* START GIVEN DATA *

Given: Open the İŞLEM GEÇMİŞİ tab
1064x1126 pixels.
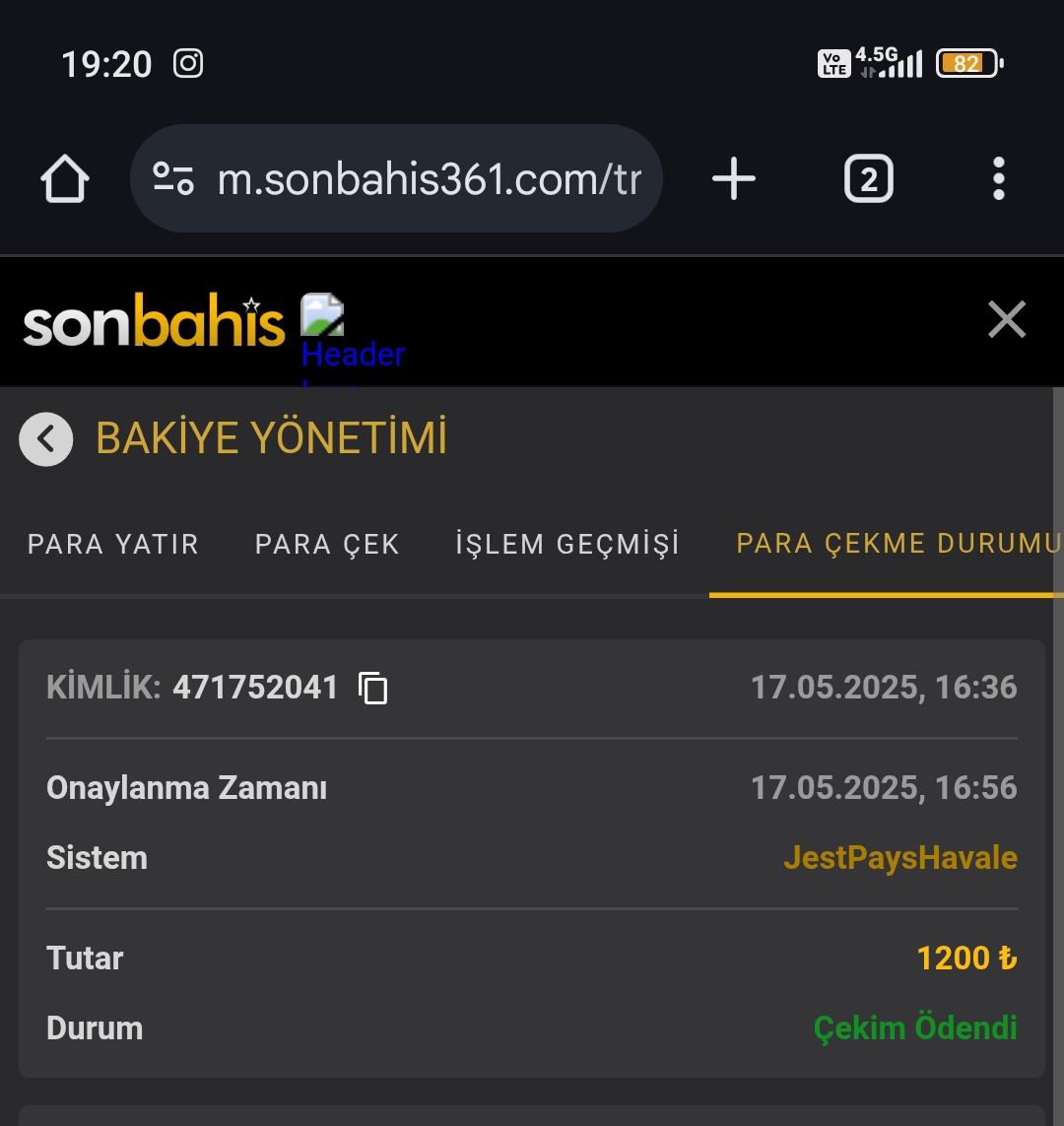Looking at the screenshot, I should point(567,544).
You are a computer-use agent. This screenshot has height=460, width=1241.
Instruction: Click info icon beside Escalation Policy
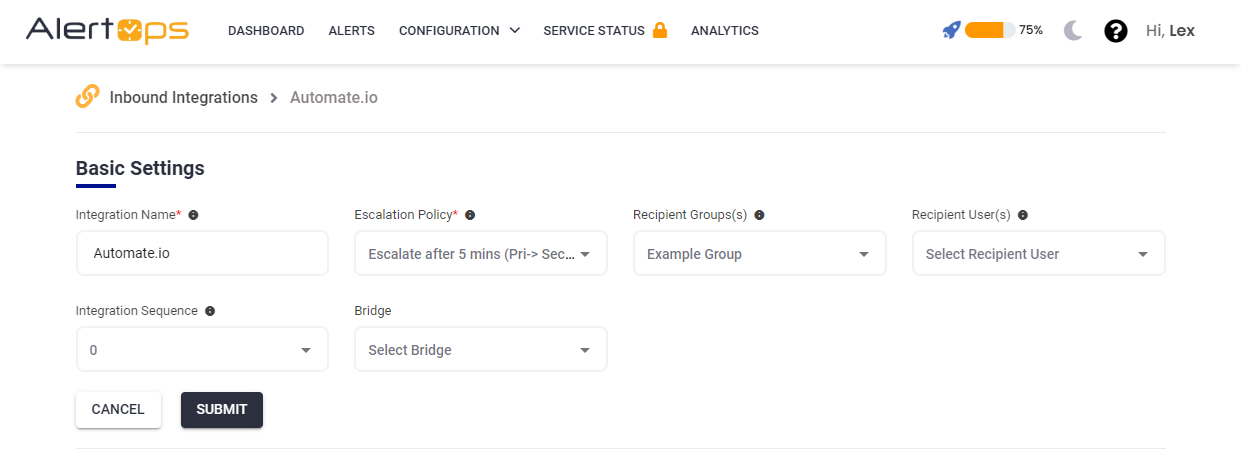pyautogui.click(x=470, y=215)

* END GIVEN DATA *

§ WHAT YOU WILL DO
Reproduce every line of the listing above word for word, but omit the pictures.

§ WORKED ANSWER
Given: Open the İŞLEM GEÇMİŞİ tab
1064x1126 pixels.
Looking at the screenshot, I should point(567,544).
You are a computer-use agent. This screenshot has height=460, width=1241.
Instruction: Click info icon beside Escalation Policy
pyautogui.click(x=470, y=215)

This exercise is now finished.